PBMCs from a patient diagnosed with coronary heart disease at a tertiary hospital in Wuhan, Hubei Province, are isolated using a Ficoll separation solution by a density gradient centrifugation method. Specific steps are as follows.

{circle around (1)}. Whole blood is diluted with an equal volume of 1×PBS and gently mixed using a Pasteur pipette to obtain diluted whole blood.

{circle around (2)}. 15 mL of Ficoll separation solution is added to a 50 mL centrifuge tube.

{circle around (3)}. The diluted whole blood is slowly added into the 50 mL centrifuge tube along a tube wall, allowing blood cell suspension to layer on top of the Ficoll separation solution.

{circle around (4)}. The 50 mL centrifuge tube is placed in a horizontal centrifuge and centrifuged at 300 g for 30 minutes. An acceleration time of the horizontal centrifuge is adjusted to reach a maximum speed within 2 minutes, and deceleration is set to be slow for optimal gradient centrifugation effect.

{circle around (5)}. After centrifugation, four layers in the 50 mL centrifuge tube are observed: a top layer is plasma and PBS, a middle layer is a white, cloudy mononuclear cell layer, followed by a Ficoll separation solution layer, and a bottom layer is neutrophils and red blood cells.

{circle around (6)}. The white, cloudy mononuclear cell layer is carefully aspirated using a Pasteur pipette and transferred to a 15 mL centrifuge tube.

{circle around (7)}. 1×PBS solution with a volume three times that of the mononuclear cells is added to the 15 mL centrifuge tube for washing, followed by centrifugation at 1000 rpm for 5 minutes, and supernatant is discarded.

{circle around (8)}. The step 7 is repeated once to obtain a pellet. The pellet is the PBMCs, which are ready for subsequent experiments.

In a population of patients with the coronary heart disease, an expression level of the BOB1-seRNA is studied in relation to Genisin score and SYNTAX score by the qPCR experiment. It is found to be significantly negatively correlated with coronary heart disease risk. That is, the higher the expression level of the BOB1-seRNA, the lower the risk of coronary artery lesions in patients (as shown in A and B in FIG. 4).

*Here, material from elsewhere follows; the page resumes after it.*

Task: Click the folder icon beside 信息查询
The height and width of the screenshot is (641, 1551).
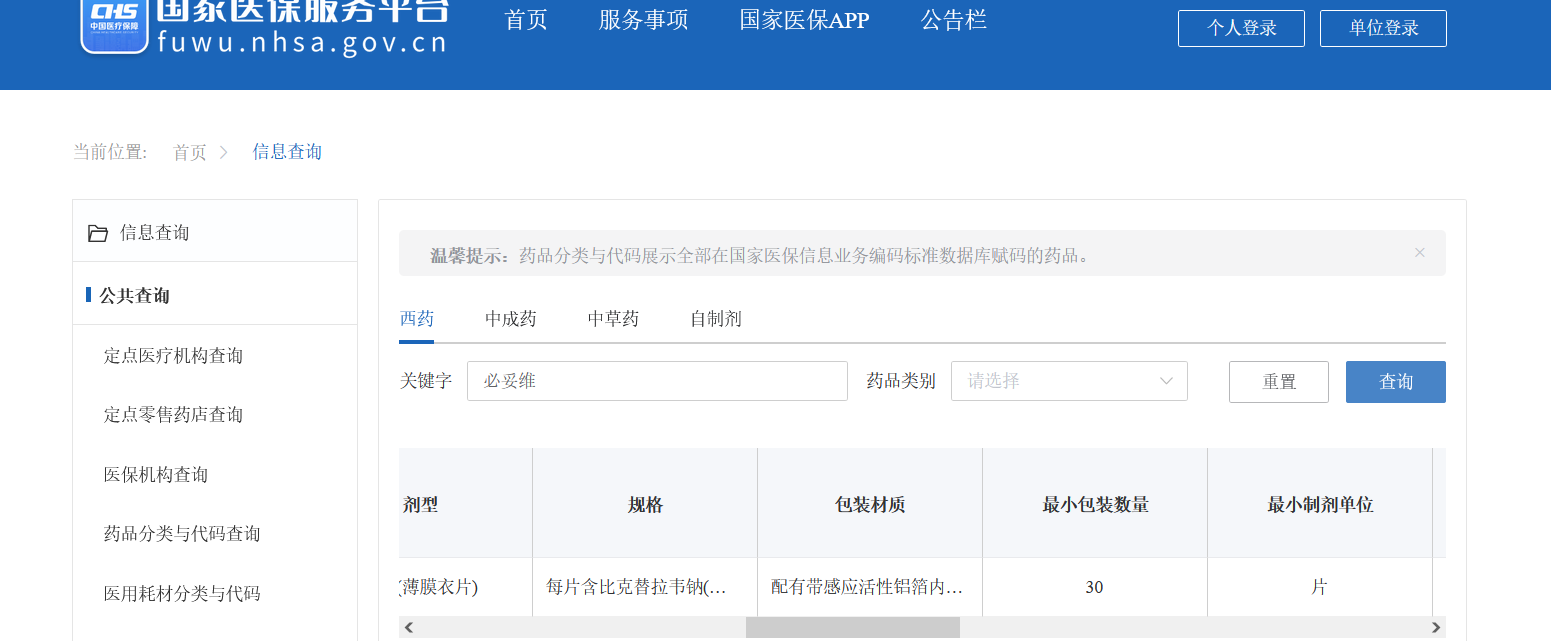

Apparently, the above embodiments of the disclosure are merely illustrative embodiments provided to clearly explain the disclosure and are not intended to limit the scope of the disclosure. Based on the above description, those skilled in the art can make various other forms of modifications, variations, or improvements. It is neither necessary nor possible to exhaustively list all possible embodiments here. Any modifications, equivalent substitutions, and improvements made within the spirit and principles of the disclosure should be included within the scope of protection of the appended claims.